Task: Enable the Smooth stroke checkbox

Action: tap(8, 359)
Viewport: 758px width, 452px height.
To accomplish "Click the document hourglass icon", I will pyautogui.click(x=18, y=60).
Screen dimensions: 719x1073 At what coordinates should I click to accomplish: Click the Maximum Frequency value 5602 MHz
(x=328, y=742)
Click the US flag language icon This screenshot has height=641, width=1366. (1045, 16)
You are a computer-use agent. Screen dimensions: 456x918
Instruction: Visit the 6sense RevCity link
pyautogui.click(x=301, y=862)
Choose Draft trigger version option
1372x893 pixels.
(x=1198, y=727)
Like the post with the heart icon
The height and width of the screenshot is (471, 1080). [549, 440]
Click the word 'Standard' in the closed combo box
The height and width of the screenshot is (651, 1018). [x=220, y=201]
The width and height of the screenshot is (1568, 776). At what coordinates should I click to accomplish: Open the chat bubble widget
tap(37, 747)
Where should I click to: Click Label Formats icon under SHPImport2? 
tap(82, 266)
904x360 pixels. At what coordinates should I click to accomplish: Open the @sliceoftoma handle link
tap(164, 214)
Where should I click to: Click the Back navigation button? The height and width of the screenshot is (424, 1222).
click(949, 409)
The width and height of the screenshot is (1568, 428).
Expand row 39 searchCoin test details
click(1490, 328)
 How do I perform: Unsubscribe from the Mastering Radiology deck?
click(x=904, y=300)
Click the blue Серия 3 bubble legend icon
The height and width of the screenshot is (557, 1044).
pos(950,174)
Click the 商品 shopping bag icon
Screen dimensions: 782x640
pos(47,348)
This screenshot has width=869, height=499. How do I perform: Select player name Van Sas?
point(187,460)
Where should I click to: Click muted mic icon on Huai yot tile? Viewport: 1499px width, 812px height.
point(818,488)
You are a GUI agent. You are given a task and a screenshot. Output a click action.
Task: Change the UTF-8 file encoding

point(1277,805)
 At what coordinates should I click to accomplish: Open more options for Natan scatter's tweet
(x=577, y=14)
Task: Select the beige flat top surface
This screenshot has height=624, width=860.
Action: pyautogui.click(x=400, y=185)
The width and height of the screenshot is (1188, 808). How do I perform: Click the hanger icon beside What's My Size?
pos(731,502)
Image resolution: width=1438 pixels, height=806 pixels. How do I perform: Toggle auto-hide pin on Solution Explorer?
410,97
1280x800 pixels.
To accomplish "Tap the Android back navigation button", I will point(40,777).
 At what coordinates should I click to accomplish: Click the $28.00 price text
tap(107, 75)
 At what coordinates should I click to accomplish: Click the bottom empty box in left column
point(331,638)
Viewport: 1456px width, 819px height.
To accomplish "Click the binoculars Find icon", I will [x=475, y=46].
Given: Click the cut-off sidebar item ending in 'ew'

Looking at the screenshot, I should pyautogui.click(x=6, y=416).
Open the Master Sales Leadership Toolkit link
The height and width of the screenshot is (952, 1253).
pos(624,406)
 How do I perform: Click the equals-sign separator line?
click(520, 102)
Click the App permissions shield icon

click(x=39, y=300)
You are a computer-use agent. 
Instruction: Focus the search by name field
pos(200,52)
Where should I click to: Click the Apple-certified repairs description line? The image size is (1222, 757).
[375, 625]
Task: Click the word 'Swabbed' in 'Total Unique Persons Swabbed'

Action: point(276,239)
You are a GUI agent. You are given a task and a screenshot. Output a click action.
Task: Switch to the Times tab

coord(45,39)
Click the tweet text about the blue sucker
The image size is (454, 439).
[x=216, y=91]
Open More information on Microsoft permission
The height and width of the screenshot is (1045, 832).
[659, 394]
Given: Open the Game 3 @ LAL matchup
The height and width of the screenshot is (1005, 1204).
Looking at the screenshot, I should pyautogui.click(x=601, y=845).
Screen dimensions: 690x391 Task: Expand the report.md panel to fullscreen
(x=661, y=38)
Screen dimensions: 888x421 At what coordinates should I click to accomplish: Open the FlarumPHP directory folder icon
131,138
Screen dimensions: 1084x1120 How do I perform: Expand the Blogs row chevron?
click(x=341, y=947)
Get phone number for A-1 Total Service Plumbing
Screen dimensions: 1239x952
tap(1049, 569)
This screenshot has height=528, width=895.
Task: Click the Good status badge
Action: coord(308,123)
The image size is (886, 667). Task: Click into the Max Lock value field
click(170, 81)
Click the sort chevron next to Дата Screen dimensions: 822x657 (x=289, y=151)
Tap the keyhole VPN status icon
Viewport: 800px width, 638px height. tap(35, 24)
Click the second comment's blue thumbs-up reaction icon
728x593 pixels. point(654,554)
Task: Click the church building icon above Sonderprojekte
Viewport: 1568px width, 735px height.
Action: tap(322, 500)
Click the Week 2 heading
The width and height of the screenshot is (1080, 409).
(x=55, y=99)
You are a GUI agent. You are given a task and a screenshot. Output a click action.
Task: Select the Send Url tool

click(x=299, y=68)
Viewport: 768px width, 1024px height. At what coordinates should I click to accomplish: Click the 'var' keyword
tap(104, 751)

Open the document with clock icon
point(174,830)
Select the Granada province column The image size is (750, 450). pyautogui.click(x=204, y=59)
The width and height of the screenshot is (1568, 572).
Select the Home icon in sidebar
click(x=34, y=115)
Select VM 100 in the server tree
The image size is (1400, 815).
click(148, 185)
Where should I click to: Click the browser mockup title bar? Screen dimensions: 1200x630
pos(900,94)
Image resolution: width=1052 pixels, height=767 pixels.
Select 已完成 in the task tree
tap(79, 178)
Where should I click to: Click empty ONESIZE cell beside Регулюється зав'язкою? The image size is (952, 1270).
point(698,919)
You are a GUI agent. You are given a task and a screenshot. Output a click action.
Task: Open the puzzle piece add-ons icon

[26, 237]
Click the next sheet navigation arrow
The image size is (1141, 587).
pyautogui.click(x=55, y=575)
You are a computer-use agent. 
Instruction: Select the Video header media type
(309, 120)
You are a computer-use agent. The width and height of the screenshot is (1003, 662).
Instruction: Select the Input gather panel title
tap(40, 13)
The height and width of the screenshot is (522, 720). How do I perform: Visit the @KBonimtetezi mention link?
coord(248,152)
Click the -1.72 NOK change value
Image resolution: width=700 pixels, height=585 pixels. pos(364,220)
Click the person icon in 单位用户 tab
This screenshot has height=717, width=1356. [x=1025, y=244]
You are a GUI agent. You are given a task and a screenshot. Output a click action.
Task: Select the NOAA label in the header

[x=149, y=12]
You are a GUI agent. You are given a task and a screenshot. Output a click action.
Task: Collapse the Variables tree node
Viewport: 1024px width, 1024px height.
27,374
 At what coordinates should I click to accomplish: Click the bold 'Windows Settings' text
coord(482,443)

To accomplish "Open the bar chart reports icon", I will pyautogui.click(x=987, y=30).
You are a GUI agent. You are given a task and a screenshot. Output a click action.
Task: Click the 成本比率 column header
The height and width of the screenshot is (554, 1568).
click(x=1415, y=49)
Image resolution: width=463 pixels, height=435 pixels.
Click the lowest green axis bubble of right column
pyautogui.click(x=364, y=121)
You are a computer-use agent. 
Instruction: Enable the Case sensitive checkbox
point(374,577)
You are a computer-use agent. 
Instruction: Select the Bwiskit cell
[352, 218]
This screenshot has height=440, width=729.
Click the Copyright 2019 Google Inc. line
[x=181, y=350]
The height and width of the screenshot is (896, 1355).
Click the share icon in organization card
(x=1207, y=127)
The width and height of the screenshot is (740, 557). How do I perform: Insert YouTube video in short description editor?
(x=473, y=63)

WHAT YOU ARE ASKED TO DO:
Convert the lines of the records between the line containing "Viewport: 768px width, 1024px" and the line containing "tap(79, 178)", inclusive, into a JSON list of strings with one string per line, omitting blank lines.

RESULT OF THE TASK:
[
  "Viewport: 768px width, 1024px height. At what coordinates should I click to accomplish: Click the 'var' keyword",
  "tap(104, 751)",
  "Open the document with clock icon",
  "point(174,830)",
  "Select the Granada province column The image size is (750, 450). pyautogui.click(x=204, y=59)",
  "The width and height of the screenshot is (1568, 572).",
  "Select the Home icon in sidebar",
  "click(x=34, y=115)",
  "Select VM 100 in the server tree",
  "The image size is (1400, 815).",
  "click(148, 185)",
  "Where should I click to: Click the browser mockup title bar? Screen dimensions: 1200x630",
  "pos(900,94)",
  "Image resolution: width=1052 pixels, height=767 pixels.",
  "Select 已完成 in the task tree",
  "tap(79, 178)"
]